Exercise instructions:
**A.** Please reproduce the Hacker News thread on InnoDB and MyISAM from "MyISAM doesn't write" up to and including "in 30+ years.", swapping "indexes" for "indices" everywhere it occurs.
**B.** In the Hacker News thread on InnoDB and MyISAM, which engine was DEC RDB based on?
**C.** Extend the Hacker News thread on InnoDB and MyISAM past its final comment.

Source text:
■ ■ ■ ■

Hacker News new | ask | show | jobs
by TekMol 999 days ago

    they work like auto commit
Which makes the code way simpler and performance way higher.
1 comments

No it does not. If you tune your innodb for the hardware you have your inserts will be significantly faster.

This whole thread reads like a few folks tried some setup without bothering to turn a single nerd knob and then complained about the results.

Innodb > myisam in any case where you’re actually inserting.

The opposite of true. InnoDB updates the memory view and writes a journal; then it writes the disk view; it maintains a highwater mark for the journal somehow, not sure I care. MyISAM just writes the disk view; no journal is written.

So what happens with InnoDB as writes increase is that eventually you get freezes while the disk view catches up, which frees up journal space so it can go on another writing spree. If you try to shut down the database during one of these freezes it hangs. If you force it to restart anyway, it immediately freezes again on restart... until it frees up some journal space. Paradoxically in this case you have to decide how long of a freeze you can tolerate and reduce the size of the journal(s) accordingly.

MyISAM doesn't write the journal, so it doesn't have journal writes. "Half as many writes" is the best case, in practice there are additional writes pertaining to indexes. (You can be even more clever and disable updating indexes or even drop all indexes and re-create them after all table writes are completed. You can even write to some temp table, build the indexes on it, then rename it to the actual table; or fail over to a new node with the refreshed tables.)

Everything I know about tuning InnoDB I learned tuning DEC RDB (based on the KODA engine, Oracle bought RDB to get the KODA engine for its distributed locking implementation), not much has changed in 30+ years.

Ok but row level locking. I love this conversation btw. We could be having this same discussion in 2013 with seemingly very few differences. Shows what shit oracle’s stewardship of MySQL has been.
Ok but mtbl. There's a whole culture devoted to immutable (write once) databases at very large scale. There's another whole culture which thinks ACID shouldn't apply to distributed systems and that global context should be avoided.

In the context of cloud, (MariaDB versus MySQL) what both brand options offer is multiple engine support. The cloud tends to offer its own engines, under its own brand(s).

Not true.

I have been sitting together with folks whose life is configuring MySql and they couldn't tune InnoDB to match the performance of MyIsam.

■ ■ ■ ■

Data lines:
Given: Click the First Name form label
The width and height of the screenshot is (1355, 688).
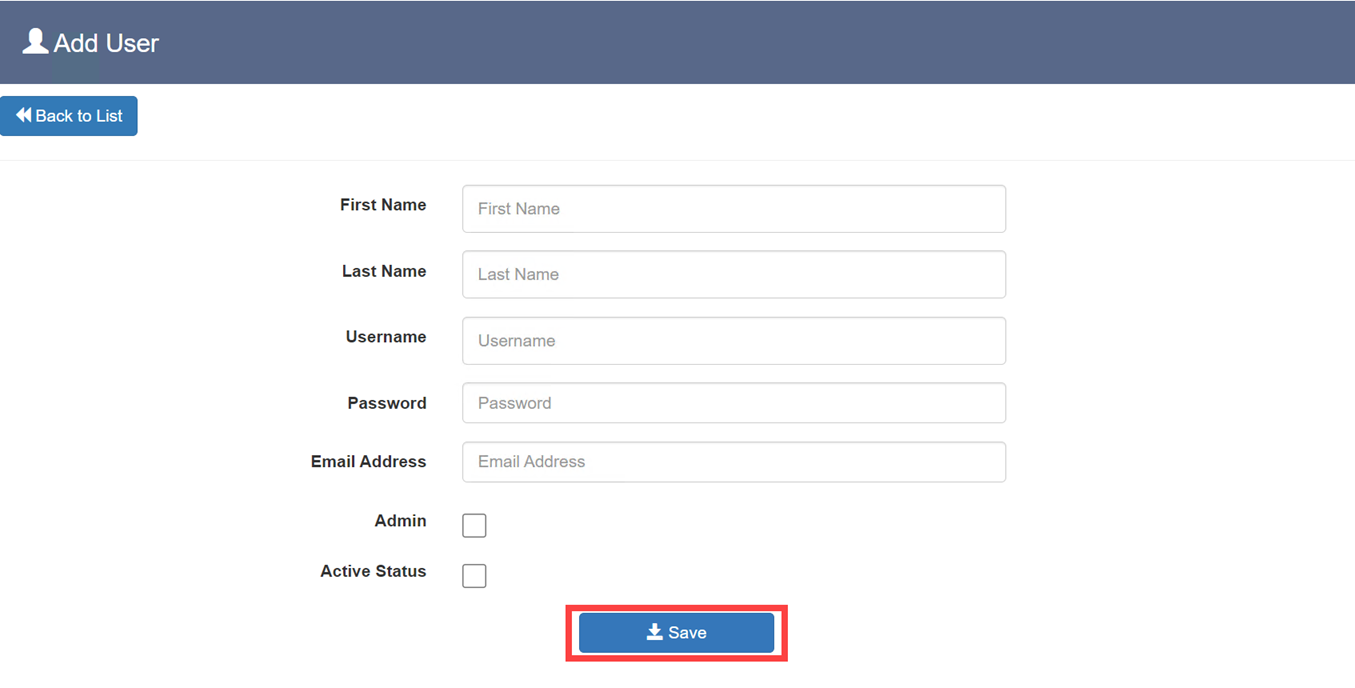Looking at the screenshot, I should coord(383,204).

■ ■ ■ ■

Expected answers:
**A.**
MyISAM doesn't write the journal, so it doesn't have journal writes. "Half as many writes" is the best case, in practice there are additional writes pertaining to indices. (You can be even more clever and disable updating indices or even drop all indices and re-create them after all table writes are completed. You can even write to some temp table, build the indices on it, then rename it to the actual table; or fail over to a new node with the refreshed tables.)

Everything I know about tuning InnoDB I learned tuning DEC RDB (based on the KODA engine, Oracle bought RDB to get the KODA engine for its distributed locking implementation), not much has changed in 30+ years.

**B.** The KODA engine.

**C.**
This was for an application which did a long running numbercrunching job on a large database with a mix of inserts/updates/selects.

Might be different for other types of workloads. But for this workload, InnoDB did not stand a chance even with a lot of tuning.

That depends on what you're doing.

For initial bulk file loads using mysqlsh [0], MyISAM doesn't stand a chance because it takes a table lock, so the tool can't parallelize the import like it can with InnoDB.

I wrote a small script to test this [1]. tl;dr 12,500,000 rows totaling 2.75 GB took 6 min 57.2374 sec at 6.59 MB/s for InnoDB, and 11 min 18.4550 sec at 4.05 MB/s for MyISAM. During the test, whereas the InnoDB load utilized multiple cores, the MyISAM load only saturated a single core.

Now, normal INSERTs are likely another story. Working on that test now.

[0]: https://dev.mysql.com/doc/mysql-shell/8.0/en/mysqlsh.html

[1]: https://gist.github.com/stephanGarland/06ff4820f99e5966ba097...

Python script [0] to do bulk INSERTs. I TRUNCATEd the tables, chunked 10,000 INSERTs at a time, and recorded the results. This was split into two passes of 12,500,000 rows each, committing after each chunk of 10K rows.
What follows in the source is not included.